自走式ロボット遊泳機は、バクテリアやその他の微生物の複雑な遊泳行動に関する研究者の理解を深めるのに役立つ。 A self-propelled robotic swimmer, developed by Brown University students and faculty, could help researchers better understand the complex swimming behaviors of bacteria and other microorganisms.

2022-04-20 ブラウン大学

<関連情報>

• https://www.brown.edu/news/2022-04-20/swimmers
• https://aip.scitation.org/doi/10.1063/5.0079815

低レイノルズ数の微生物遊泳を研究するための力・トルクフリーヘリカルテイルロボット Force and torque-free helical tail robot to study low Reynolds number micro-organism swimming

Asimanshu Das, Matthew Styslinger, Daniel M. Harris, and Roberto Zenit
Review of Scientific Instruments  Published: 11 April 2022
DOI:https://doi.org/10.1063/5.0079815

Abstract

Helical propulsion is used by many micro-organisms to swim in viscous-dominated environments.

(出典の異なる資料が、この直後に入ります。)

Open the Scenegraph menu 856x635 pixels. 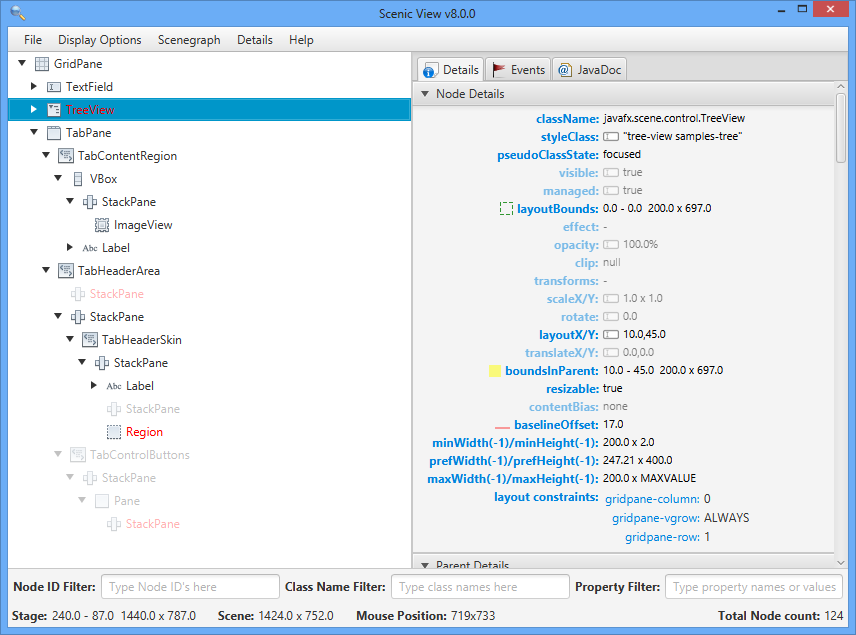(x=189, y=40)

Their swimming dynamics are relatively well understood, but a detailed study of the flow fields is still needed to understand wall effects and hydrodynamic interactions among swimmers. In this letter, we describe the development of an autonomous swimming robot with a helical tail that operates in the Stokes regime. The device uses a battery-based power system with a miniature motor that imposes a rotational speed on a helical tail. The speed, direction, and activation are controlled electronically using an infrared remote control. Since the robot is about 5 cm long, we use highly viscous fluids to match the Reynolds number, Re, to be less than 0.1. Measurements of swimming speeds are conducted for a range of helical wavelengths, λ, head geometries, and rotation rates, ω. We provide comparisons of the experimental measurements with analytical predictions derived from resistive force theory. This force and torque-free neutrally buoyant swimmer mimics the swimming strategy of bacteria more closely than previously used designs and offers a lot of potential for future applications.